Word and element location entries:
----------
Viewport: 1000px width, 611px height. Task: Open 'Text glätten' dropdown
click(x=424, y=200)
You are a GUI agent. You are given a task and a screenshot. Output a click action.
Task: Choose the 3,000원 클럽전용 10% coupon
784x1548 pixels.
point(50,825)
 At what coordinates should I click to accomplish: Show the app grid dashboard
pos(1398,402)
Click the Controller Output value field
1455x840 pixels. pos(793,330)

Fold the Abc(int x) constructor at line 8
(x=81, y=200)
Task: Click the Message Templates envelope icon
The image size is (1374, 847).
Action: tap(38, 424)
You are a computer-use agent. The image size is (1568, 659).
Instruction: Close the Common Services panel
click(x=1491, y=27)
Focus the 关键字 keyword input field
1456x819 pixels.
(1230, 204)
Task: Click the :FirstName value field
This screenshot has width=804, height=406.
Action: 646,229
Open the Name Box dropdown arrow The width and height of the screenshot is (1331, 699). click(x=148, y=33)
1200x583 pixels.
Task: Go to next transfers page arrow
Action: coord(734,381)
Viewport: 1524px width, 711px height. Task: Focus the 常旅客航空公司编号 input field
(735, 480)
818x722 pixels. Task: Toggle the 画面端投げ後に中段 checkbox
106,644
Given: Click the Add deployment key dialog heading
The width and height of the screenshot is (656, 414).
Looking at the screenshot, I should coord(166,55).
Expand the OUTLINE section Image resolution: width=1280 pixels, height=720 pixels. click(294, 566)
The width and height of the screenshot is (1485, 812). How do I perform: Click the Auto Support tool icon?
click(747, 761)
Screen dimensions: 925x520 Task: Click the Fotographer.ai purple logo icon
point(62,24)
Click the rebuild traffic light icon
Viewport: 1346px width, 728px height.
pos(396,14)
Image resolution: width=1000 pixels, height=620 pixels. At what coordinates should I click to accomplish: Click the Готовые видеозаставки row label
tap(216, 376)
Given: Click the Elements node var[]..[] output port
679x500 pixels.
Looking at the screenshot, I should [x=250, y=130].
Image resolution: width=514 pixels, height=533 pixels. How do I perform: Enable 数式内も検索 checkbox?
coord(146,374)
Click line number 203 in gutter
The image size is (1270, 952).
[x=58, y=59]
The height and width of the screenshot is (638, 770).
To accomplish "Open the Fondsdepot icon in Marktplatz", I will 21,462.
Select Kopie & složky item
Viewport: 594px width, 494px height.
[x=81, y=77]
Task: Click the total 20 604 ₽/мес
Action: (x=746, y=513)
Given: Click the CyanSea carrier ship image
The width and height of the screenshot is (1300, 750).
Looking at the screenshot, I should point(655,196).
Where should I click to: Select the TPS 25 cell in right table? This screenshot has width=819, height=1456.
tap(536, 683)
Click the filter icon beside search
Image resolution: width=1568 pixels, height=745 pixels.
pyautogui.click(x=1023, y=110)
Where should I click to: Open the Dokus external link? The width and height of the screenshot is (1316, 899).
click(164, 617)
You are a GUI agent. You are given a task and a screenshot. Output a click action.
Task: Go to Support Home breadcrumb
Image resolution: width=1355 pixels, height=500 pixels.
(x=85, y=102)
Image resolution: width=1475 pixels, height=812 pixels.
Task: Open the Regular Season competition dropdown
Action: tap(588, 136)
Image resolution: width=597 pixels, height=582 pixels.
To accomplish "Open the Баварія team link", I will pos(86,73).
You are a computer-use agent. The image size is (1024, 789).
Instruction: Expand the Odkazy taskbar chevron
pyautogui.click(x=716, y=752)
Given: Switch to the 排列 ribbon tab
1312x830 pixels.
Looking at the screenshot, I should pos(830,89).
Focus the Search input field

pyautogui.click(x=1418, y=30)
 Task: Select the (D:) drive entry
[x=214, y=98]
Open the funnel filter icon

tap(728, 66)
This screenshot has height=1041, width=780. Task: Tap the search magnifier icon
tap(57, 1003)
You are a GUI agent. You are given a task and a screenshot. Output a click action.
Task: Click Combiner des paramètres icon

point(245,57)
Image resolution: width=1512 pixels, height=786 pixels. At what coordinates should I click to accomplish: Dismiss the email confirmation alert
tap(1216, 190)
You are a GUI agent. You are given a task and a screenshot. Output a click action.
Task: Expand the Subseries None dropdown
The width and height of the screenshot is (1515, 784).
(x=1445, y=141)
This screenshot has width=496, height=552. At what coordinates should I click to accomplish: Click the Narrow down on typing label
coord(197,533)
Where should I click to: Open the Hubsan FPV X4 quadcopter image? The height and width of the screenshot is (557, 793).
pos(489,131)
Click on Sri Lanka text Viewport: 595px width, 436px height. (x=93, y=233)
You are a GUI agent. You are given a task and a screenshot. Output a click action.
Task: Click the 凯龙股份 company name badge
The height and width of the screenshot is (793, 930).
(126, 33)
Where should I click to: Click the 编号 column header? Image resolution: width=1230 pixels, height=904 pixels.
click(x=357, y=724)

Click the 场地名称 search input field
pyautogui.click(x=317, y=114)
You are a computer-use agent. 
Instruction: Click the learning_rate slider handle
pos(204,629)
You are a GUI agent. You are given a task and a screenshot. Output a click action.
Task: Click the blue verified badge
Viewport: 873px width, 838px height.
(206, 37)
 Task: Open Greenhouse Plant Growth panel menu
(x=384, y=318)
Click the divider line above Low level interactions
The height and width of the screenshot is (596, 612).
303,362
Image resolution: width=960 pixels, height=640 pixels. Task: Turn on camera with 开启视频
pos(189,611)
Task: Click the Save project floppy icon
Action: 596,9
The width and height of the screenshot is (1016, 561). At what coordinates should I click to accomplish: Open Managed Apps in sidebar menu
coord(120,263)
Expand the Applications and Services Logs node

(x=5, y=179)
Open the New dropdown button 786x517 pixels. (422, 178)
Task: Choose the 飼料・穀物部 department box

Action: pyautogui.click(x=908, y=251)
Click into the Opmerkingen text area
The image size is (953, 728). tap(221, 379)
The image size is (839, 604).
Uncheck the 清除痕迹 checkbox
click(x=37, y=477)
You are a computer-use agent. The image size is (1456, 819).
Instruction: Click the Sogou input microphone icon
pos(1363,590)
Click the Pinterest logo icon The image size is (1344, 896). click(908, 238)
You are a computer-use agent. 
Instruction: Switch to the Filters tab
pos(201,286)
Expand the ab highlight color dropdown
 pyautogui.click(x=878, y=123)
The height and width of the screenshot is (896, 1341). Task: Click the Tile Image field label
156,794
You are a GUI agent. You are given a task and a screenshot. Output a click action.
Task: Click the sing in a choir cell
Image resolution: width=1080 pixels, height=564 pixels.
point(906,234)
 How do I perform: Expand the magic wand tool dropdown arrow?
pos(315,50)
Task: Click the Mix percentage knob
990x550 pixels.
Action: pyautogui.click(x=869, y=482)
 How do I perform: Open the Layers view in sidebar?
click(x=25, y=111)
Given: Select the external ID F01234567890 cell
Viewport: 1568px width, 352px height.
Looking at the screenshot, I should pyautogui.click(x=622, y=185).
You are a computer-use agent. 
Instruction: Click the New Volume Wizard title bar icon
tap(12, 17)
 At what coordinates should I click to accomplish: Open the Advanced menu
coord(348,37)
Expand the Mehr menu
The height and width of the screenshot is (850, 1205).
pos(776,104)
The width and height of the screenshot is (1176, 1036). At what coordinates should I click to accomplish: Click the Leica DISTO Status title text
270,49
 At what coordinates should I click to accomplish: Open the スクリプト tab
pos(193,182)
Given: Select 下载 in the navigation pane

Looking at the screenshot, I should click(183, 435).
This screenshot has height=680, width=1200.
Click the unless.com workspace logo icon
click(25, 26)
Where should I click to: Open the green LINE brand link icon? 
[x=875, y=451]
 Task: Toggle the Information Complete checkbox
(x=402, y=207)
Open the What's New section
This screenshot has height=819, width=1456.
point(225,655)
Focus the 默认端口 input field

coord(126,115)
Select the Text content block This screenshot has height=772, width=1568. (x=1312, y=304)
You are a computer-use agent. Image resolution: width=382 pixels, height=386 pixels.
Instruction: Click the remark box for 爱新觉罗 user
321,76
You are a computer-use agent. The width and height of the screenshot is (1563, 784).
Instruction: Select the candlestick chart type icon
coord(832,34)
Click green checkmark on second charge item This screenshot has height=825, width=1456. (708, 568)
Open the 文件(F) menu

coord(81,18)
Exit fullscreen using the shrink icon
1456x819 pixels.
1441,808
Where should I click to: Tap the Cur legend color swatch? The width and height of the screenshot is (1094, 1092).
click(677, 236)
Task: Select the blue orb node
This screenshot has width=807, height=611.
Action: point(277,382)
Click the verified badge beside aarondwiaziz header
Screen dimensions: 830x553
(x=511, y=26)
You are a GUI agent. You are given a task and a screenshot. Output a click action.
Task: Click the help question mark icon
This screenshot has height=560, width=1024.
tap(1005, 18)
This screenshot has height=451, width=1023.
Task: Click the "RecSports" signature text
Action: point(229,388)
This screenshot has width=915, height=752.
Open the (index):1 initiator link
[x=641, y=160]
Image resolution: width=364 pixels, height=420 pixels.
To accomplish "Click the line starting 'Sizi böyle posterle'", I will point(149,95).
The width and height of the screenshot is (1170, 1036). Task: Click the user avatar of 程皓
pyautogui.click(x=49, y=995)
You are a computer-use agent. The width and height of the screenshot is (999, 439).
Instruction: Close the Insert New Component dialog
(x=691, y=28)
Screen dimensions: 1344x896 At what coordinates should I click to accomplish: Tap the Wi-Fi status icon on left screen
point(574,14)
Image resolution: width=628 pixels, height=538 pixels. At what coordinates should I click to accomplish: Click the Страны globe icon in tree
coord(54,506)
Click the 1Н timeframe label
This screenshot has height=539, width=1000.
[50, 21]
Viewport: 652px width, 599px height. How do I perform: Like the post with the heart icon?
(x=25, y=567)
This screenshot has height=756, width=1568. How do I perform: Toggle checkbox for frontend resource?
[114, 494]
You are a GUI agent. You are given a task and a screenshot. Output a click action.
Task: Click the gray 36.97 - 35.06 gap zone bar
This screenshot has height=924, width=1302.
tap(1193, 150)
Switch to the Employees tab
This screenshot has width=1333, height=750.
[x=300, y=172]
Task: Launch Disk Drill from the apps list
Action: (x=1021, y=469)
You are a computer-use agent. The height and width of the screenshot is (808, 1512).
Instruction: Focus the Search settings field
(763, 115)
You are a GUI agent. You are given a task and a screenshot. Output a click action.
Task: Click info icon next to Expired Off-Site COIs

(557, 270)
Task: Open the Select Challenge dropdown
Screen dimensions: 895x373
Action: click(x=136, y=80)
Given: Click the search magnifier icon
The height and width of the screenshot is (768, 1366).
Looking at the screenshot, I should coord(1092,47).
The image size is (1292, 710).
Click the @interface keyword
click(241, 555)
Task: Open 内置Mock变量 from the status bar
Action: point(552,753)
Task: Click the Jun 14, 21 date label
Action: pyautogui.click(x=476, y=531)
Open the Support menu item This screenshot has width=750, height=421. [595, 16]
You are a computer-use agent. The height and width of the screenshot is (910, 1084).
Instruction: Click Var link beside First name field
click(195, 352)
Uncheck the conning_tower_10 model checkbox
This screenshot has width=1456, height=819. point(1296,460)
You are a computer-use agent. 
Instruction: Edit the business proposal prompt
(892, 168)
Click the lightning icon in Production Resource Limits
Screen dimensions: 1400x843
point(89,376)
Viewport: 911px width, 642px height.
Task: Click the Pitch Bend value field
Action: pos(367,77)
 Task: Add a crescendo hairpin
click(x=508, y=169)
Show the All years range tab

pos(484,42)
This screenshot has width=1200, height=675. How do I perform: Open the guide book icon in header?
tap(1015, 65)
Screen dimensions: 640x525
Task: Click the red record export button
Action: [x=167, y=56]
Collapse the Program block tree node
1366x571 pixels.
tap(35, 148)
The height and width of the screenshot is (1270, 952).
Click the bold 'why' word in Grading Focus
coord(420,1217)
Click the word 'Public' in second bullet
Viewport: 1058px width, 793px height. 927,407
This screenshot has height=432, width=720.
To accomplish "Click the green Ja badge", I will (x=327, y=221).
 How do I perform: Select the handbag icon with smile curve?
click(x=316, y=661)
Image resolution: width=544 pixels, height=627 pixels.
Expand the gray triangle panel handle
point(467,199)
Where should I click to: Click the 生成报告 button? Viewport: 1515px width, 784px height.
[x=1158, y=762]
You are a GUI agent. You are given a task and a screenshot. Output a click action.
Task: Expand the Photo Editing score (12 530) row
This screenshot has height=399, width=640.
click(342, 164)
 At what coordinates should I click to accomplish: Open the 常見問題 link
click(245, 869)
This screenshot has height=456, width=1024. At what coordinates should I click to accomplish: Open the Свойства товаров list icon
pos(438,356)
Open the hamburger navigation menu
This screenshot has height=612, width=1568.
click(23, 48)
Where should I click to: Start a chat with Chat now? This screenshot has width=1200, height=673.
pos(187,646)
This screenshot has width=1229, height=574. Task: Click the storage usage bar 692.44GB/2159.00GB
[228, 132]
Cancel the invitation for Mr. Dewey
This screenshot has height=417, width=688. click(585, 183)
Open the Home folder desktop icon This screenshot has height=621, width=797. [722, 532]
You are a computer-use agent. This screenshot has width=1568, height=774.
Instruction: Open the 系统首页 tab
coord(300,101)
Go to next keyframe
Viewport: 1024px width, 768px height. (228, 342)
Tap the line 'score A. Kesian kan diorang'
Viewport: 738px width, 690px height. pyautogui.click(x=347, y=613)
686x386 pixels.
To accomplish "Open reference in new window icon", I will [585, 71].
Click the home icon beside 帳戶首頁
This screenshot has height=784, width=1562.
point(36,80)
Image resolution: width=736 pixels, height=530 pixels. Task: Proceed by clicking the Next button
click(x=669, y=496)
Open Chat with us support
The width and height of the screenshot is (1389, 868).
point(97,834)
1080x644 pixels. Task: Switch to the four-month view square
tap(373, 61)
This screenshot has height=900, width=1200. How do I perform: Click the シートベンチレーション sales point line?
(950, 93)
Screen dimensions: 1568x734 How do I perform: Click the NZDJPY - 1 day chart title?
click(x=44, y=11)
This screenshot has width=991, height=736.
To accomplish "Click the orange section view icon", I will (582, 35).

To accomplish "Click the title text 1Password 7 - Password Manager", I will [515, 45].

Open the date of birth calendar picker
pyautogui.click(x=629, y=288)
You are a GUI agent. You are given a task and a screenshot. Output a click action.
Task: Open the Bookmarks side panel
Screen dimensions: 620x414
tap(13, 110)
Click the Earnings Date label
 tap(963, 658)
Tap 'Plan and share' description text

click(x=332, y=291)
----------
Copy the entries verbatim, starting at the first line and continuing through the line containing "click(747, 761)", including that line.

Viewport: 1000px width, 611px height. Task: Open 'Text glätten' dropdown
click(x=424, y=200)
You are a GUI agent. You are given a task and a screenshot. Output a click action.
Task: Choose the 3,000원 클럽전용 10% coupon
784x1548 pixels.
point(50,825)
 At what coordinates should I click to accomplish: Show the app grid dashboard
pos(1398,402)
Click the Controller Output value field
1455x840 pixels. pos(793,330)

Fold the Abc(int x) constructor at line 8
(x=81, y=200)
Task: Click the Message Templates envelope icon
The image size is (1374, 847).
Action: tap(38, 424)
You are a computer-use agent. The image size is (1568, 659).
Instruction: Close the Common Services panel
click(x=1491, y=27)
Focus the 关键字 keyword input field
1456x819 pixels.
(1230, 204)
Task: Click the :FirstName value field
This screenshot has width=804, height=406.
Action: 646,229
Open the Name Box dropdown arrow The width and height of the screenshot is (1331, 699). click(x=148, y=33)
1200x583 pixels.
Task: Go to next transfers page arrow
Action: coord(734,381)
Viewport: 1524px width, 711px height. Task: Focus the 常旅客航空公司编号 input field
(735, 480)
818x722 pixels. Task: Toggle the 画面端投げ後に中段 checkbox
106,644
Given: Click the Add deployment key dialog heading
The width and height of the screenshot is (656, 414).
Looking at the screenshot, I should coord(166,55).
Expand the OUTLINE section Image resolution: width=1280 pixels, height=720 pixels. click(294, 566)
The width and height of the screenshot is (1485, 812). How do I perform: Click the Auto Support tool icon?
click(747, 761)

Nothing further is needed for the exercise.